HELIX Logo

HELIX at a Glance

The problem of malware similarity (and, more broadly, software similarity) is very difficult to assess. Measuring relative performance of malware similarity solutions is very difficult without a large dataset of malware and high-quality ground truth about the software similarity among samples of the dataset and acquiring this ground truth for malware in the wild is nearly impossible at scale. Enter HELIX.

HELIX is a source code generation, mutation, and transformation framework primarily geared toward generating large, synthetic datasets of functional malware with known, measurable software similarity. HELIX primarily consists of three main primitives:

Blueprints

Core project layouts including templated boilerplate and methods for generating and building artifacts from a set of Components and Transforms. For example, a C++ project build with CMake.

Components

Small, configurable pieces of source code that represent a specific implementation of a specific functionality along with associated metadata. For example, a specific implementation of downloading a file from a given URL using the cURL library.

Transforms

Modifications of either source code or a built artifact along with associated metadata. For example, the Linux binutil strip which removes debugging symbols from a compiled binary.

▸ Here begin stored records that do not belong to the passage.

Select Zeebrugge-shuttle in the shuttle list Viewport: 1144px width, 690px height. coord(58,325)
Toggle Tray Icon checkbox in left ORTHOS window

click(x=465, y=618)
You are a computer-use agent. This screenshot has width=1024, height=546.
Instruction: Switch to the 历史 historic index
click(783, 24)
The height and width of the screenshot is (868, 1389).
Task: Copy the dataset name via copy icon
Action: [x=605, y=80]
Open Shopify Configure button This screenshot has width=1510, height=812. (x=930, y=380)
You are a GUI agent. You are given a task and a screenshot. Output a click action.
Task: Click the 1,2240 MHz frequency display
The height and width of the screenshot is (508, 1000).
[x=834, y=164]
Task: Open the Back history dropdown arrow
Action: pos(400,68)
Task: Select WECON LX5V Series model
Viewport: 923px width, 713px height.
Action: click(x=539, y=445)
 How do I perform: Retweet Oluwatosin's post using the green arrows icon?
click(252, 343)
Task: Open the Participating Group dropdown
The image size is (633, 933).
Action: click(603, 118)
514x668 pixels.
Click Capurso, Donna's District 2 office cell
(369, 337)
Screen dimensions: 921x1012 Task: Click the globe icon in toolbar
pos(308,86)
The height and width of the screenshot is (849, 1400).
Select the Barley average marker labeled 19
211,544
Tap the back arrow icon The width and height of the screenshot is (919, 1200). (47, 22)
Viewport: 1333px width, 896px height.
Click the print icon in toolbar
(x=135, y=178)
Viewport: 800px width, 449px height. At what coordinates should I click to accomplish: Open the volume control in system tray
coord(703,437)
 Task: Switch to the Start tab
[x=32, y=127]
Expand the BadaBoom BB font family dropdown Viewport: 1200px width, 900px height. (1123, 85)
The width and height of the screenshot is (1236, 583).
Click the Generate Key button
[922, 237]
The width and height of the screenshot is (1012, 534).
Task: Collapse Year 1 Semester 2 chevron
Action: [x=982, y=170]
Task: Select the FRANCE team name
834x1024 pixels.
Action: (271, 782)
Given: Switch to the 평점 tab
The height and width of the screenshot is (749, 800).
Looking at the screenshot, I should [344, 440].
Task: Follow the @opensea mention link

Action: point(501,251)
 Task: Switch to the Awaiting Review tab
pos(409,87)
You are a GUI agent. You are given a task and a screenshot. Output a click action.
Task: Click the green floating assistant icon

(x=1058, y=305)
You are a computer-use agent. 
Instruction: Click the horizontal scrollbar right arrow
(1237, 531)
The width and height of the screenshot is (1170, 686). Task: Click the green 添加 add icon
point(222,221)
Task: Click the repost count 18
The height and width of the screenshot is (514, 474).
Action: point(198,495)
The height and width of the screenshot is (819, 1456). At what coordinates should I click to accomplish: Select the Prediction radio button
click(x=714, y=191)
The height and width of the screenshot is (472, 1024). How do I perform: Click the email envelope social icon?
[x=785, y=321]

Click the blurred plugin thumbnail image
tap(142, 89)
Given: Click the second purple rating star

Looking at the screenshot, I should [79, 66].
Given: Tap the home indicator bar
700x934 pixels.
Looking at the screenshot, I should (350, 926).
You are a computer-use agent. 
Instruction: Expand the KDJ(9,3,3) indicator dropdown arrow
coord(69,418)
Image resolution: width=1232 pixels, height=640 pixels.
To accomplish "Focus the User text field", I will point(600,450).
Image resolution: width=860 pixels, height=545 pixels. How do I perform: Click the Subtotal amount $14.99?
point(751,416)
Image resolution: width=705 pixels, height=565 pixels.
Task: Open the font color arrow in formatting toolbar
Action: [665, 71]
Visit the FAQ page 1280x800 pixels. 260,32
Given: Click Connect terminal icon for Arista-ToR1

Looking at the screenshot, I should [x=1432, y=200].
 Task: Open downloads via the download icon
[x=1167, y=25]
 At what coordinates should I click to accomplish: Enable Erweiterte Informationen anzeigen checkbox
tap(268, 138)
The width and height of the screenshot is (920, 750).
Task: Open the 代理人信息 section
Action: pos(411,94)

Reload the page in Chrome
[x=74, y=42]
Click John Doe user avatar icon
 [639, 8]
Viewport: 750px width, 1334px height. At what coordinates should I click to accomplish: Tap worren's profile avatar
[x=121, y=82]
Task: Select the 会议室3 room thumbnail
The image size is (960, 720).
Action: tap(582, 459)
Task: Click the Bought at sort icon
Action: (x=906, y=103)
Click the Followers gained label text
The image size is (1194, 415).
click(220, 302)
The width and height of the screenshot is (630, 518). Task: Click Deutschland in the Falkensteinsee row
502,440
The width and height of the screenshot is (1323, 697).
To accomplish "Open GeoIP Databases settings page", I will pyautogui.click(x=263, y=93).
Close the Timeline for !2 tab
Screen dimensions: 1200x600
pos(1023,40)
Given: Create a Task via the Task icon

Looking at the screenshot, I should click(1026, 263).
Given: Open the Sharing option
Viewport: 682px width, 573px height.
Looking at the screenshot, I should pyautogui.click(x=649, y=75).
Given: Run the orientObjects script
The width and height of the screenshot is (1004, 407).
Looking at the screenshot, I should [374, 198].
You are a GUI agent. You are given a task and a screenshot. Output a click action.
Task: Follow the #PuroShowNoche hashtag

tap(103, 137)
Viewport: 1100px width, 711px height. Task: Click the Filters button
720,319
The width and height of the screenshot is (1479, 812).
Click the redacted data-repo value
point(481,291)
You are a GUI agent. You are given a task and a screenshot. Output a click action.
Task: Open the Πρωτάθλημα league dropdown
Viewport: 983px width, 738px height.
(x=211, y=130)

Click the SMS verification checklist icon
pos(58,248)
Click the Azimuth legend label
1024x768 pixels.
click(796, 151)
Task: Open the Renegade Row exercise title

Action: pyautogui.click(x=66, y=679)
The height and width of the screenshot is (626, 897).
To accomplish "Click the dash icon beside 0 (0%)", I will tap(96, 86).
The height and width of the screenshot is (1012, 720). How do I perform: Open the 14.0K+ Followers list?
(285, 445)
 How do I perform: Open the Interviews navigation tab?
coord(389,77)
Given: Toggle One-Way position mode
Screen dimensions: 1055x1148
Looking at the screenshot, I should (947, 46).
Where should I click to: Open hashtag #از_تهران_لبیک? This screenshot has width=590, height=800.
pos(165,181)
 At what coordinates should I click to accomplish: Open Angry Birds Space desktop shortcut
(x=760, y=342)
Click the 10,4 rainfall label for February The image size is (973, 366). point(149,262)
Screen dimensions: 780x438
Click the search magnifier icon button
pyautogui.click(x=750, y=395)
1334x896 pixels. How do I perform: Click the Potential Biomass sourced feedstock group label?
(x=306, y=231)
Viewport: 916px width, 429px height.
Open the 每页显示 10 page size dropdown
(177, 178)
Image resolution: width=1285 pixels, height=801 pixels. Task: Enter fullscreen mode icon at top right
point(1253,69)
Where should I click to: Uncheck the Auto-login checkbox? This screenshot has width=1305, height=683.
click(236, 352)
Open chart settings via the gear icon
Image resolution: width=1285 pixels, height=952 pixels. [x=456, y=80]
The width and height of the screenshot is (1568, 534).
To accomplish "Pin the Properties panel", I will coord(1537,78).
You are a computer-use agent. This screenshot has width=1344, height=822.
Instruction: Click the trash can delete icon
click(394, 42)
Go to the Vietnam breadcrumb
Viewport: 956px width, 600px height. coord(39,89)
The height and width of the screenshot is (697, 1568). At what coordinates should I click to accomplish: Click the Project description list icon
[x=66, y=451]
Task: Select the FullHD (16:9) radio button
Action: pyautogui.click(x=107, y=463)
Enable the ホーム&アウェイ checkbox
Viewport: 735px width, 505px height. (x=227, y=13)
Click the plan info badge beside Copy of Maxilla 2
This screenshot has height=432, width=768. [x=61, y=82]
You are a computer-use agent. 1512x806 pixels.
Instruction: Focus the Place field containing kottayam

A HELIX build is made up of exactly one Blueprint, zero or more configured Components, and zero or more configured Transforms. The result of a HELIX build is one or more artifacts (for example, a compiled binary build from all of the Components and transformed by all of the Transforms) and a collection of metadata, aggregated from the included Blueprints, Components, and Transforms.

While developing individual Components and Transforms for HELIX is initially time-consuming, the effort scales well, as the more Components and Transforms are written for HELIX the larger dataset it is capable of generating.